I respectfully disagree. If your magic items are some potions of healing and a magical sword, your only enterprising choice would be to try bribing a monster that--if you are thinking of running--probably feels pretty confident it can kill you and your stuff anyway. My players also prize role-playing items, like items the allow for forgery or divination or the like. The ability to make yourself look just like the guard on duty isn't going to get that displacer beast of your tail, and the ability to see what's going on across the city isn't going to keep the guard drakes off your scent.

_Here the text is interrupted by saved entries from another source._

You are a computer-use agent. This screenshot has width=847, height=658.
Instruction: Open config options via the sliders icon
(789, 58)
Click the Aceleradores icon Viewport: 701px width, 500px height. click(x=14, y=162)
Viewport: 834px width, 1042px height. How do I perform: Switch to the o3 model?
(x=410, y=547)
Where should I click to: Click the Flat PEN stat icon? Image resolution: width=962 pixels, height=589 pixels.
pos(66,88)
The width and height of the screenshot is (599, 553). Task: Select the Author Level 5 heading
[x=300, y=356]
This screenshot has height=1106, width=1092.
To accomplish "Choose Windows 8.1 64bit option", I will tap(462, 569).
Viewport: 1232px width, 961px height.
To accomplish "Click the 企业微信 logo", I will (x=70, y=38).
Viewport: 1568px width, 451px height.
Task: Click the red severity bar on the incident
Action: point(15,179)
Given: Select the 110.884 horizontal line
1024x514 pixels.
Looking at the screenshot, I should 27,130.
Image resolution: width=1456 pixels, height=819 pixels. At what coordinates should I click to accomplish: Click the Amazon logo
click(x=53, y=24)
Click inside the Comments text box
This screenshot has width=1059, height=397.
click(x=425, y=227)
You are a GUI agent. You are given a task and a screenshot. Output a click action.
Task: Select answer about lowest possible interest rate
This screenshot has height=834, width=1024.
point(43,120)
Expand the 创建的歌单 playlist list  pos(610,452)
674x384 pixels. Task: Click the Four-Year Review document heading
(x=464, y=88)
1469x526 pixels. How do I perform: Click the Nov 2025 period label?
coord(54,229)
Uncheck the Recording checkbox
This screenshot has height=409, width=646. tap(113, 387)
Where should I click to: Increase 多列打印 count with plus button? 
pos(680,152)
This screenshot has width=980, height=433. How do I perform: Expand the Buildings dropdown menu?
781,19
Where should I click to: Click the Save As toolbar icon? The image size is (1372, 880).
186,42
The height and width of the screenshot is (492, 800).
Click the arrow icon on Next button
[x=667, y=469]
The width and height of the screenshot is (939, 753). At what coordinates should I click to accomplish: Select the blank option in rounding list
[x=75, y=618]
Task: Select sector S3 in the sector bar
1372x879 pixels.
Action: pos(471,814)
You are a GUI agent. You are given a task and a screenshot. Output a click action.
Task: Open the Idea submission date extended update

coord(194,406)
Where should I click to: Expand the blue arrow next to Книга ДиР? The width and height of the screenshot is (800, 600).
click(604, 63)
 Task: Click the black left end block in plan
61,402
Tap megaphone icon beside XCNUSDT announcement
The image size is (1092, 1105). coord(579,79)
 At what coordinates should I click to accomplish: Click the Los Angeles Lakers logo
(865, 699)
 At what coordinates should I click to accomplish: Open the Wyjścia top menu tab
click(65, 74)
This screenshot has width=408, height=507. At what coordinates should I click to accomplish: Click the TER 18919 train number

With limited spell resources, in addition to limited spell selection each day, you have to build a spellcaster to be able to flee. It's not an option that comes along immediately. To me, this sounds like you're calling it a mistake to learn a spell like flaming sphere at third level, instead of a spell like web. But then, along that logic, it would be mistake to learn web, because that ice monster is going to kill half the party before torch damage reaches its maximum... Dimension Door and Teleport are some of the first spells to become available, and many games either take years to reach that point or never reach them at all. Even by 3.x standards, you're going to be halfway through the usual campaign length by the time those spells come into play.

I suppose you could make an argument that "players don't build characters who are designed to run away these days," but that very statement implies that players should be devoting a significant amount of resources towards the expectation of failure.

I'm not saying powerful--even powerful and fast--monsters shouldn't be used, but there is a way to do it that allows players to realize what they're getting into ahead of time, and might even allow them to escape if they make the wrong decision up front. But, it's difficult to do that often without feeling contrived.